All the communication we got from Bolt was a condolence call and a bunch of flowers with a few employee signatures on a card branded, of course, with the Bolt corporate logo. 

A year later, I am still getting behind the wheel for work, although I refuse to go back to work for Bolt. It’s too quiet without his calls and although I don’t feel safe at work, I still drive for a living out of necessity. As a single mum, I need the money and flexible working hours.

Much about the design of the Bolt app still shows disregard for drivers’ safety. Driver IDs are checked but customers’ aren’t and while a customer complaint can cost a driver their job, drivers aren’t being properly protected.

Even the app’s SOS button for emergencies does nothing more than give you the option of calling local emergency services and ‘notifying’ Bolt. Fellow drivers have told me that they feel they were disbelieved or ignored when they raised issues, as well as several IWGB members who have had their accounts terminated after they raised complaints of abusive behaviour by customers.

London Underground train drivers, who are also under the remit of Transport for London, can be entitled to 24 weeks of sick leave if they’ve been there for at least a year – or 39 weeks if they’ve been there for over six years.

They receive pastoral support, counselling after a traumatic assault and in the event of a death at work, their next of kin may be eligible to receive pension and other benefits.

For those of us doing similar work in the gig economy, whether we’ve self-isolated with Covid-19 or been assaulted by a passenger whose identity Bolt didn’t even bother to verify, we are marched off a financial cliff edge.

Bolt was recently valued at £6billion and is expanding rapidly but still offers little support to drivers who become ill or are injured. During the height of the pandemic, it temporarily offered sick pay but only in specific circumstances and not to every driver.

Amidst all this, I am still having to explain to my seven-year-old son why ‘Gaga’ (his nickname for Gabriel) isn’t coming back.
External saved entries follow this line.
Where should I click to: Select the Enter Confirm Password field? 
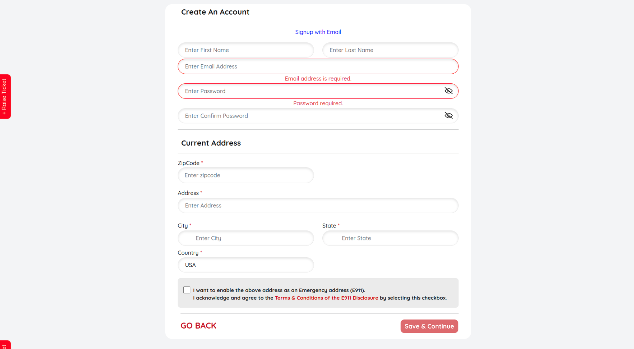click(x=310, y=116)
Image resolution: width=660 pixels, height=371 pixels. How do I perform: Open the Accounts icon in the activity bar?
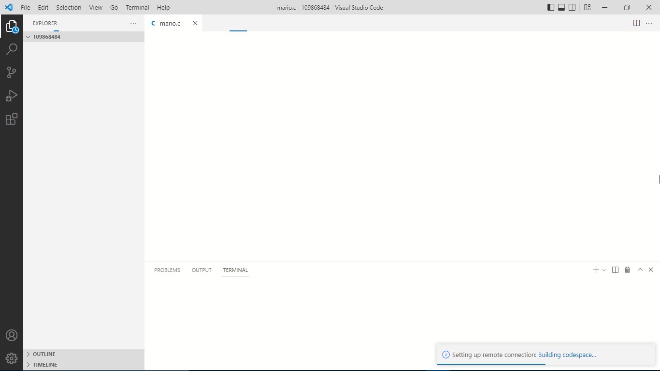(12, 335)
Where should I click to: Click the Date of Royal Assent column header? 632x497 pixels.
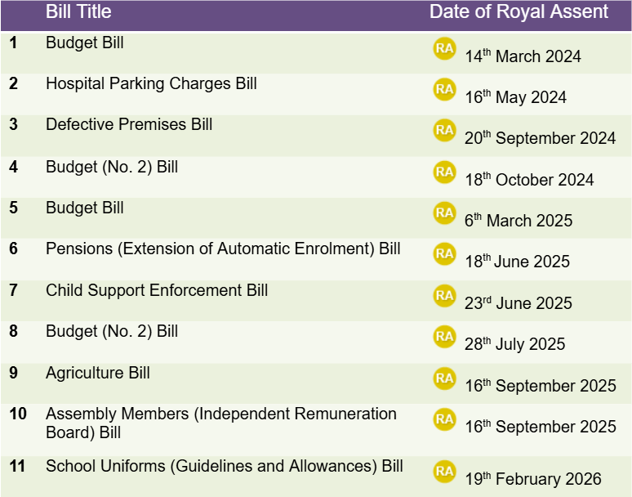(x=519, y=12)
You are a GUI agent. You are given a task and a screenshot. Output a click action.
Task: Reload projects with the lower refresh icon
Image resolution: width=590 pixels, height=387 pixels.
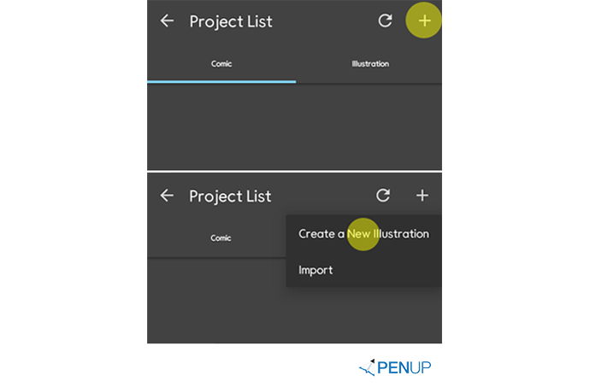pos(383,195)
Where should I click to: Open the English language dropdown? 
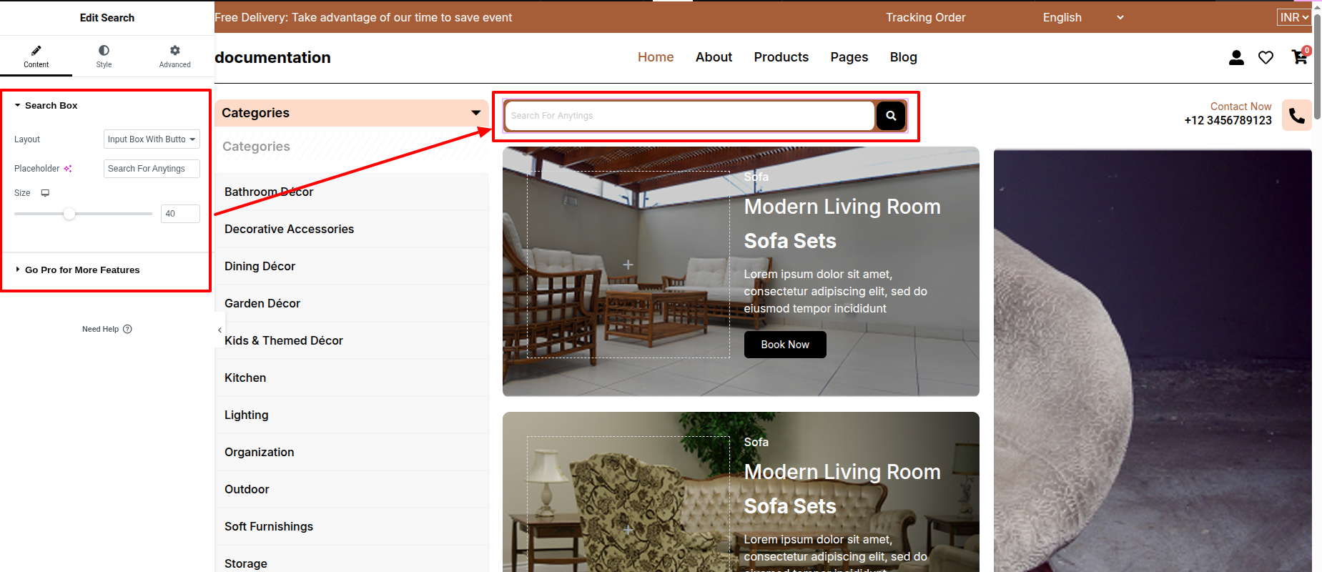point(1082,17)
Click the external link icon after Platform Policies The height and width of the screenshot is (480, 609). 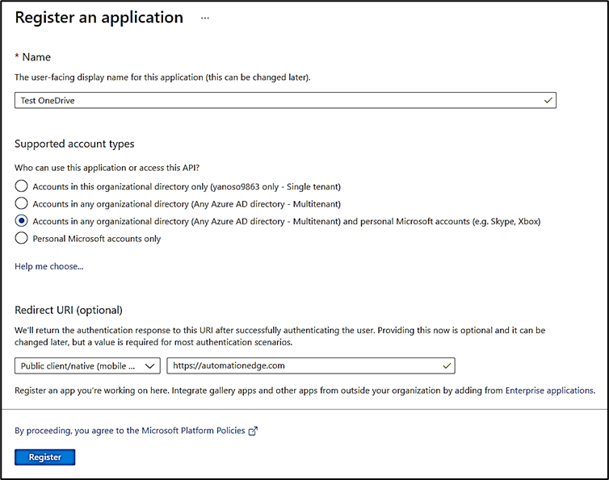pos(253,431)
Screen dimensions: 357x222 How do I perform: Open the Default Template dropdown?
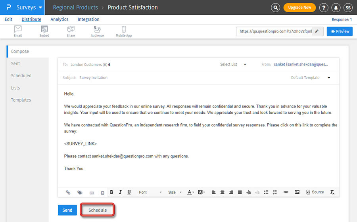click(311, 78)
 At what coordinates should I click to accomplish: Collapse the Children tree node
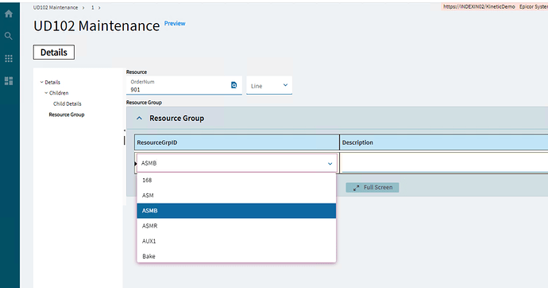click(x=46, y=93)
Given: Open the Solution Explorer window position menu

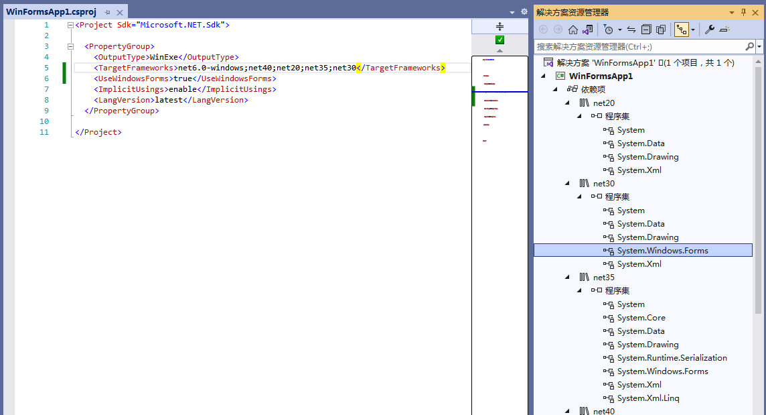Looking at the screenshot, I should click(x=731, y=11).
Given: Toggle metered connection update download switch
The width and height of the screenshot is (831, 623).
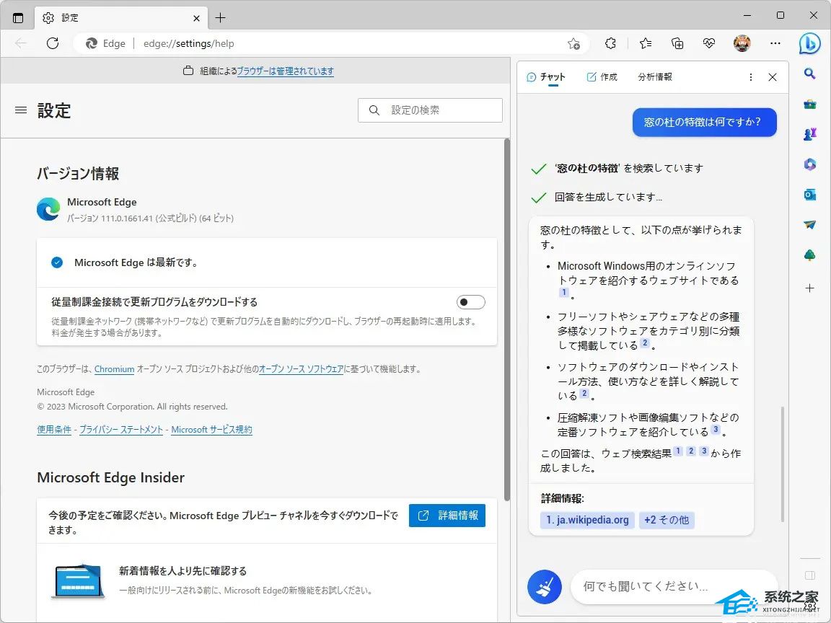Looking at the screenshot, I should (x=470, y=302).
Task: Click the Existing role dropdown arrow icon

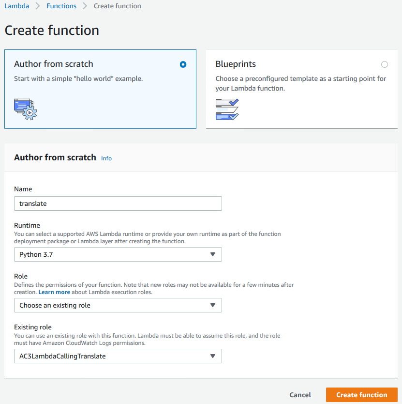Action: coord(213,356)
Nicholas still asks about his uncle every day.

I tell him Gabriel is an angel now, watching over us. And if that is true, I know he wants us to watch over all the other drivers and do whatever we can to make sure no one else has to go through this.

That is why we are proud to be launching Gabriel’s Campaign for Driver Safety today with the IWGB. Our campaign puts forward common sense solutions – like sick pay, a support line and customer ID checks – to help drivers and customers travel safely via the private hire driver apps in the gig economy. At its heart, the demand is simple: we want Bolt to put drivers’ lives above cost-cutting and customer convenience.

Only when that happens will we have justice for my brother. I want his legacy to be that private hire drivers get behind the wheel every morning without fear, safe in the knowledge that if something should happen, they would have the same rights and protections that most workers take for granted.

After everything my family has lost, I think Gabriel’s Campaign deserves a fair hearing from my former employer.

In his final weeks, he and his partner had decided to start a family. He was so excited about becoming a father and I knew he was going to be great because he was already like a father to my little boy, Nicholas.

Gabriel dreamed one day of saving enough to move home to Romania and buy a house by the forest, somewhere peaceful and quiet where he could teach the kids to fish.

More than anyone I’ve ever known, he deserved to see those dreams come true. That’s why I’m fighting for him – so that no one else has to go through this.

A spokesperson for Bolt told Metro.co.uk: ‘This was a shocking incident and a senseless tragedy, and we offer our condolences to Gabriel’s family and friends on the anniversary of his tragic death. Bolt drivers need to feel respected and safe whilst driving on our platform and we are constantly assessing and improving the safety protection available. Our in-app SOS button can be deployed by drivers immediately and connects directly to the emergency services and Bolt’s safety team, and in the past year we have introduced new welfare checks on static vehicles and 24/7 support both in-app and on the phone. We have also significantly increased the size of our safety team who focus on removing passengers with consistently poor driver feedback from our platform.